## AVAILABLE DATA
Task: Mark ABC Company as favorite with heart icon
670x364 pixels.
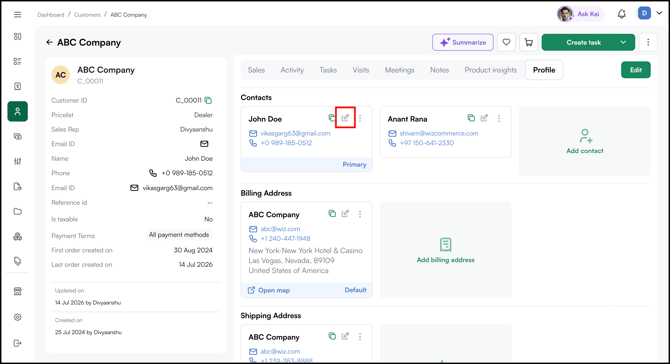Action: 506,42
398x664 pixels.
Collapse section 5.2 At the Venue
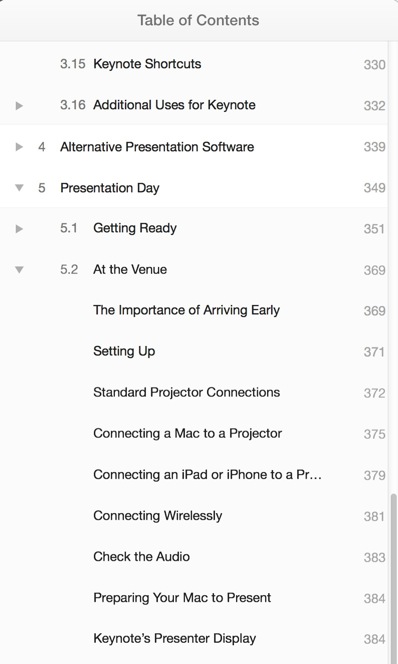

## TASK DESCRIPTION
What is needed here is an exact copy of the lines from the line containing "398x664 pixels." through the end of the records, with every picture left out.

## ANSWER SECTION
398x664 pixels.
Collapse section 5.2 At the Venue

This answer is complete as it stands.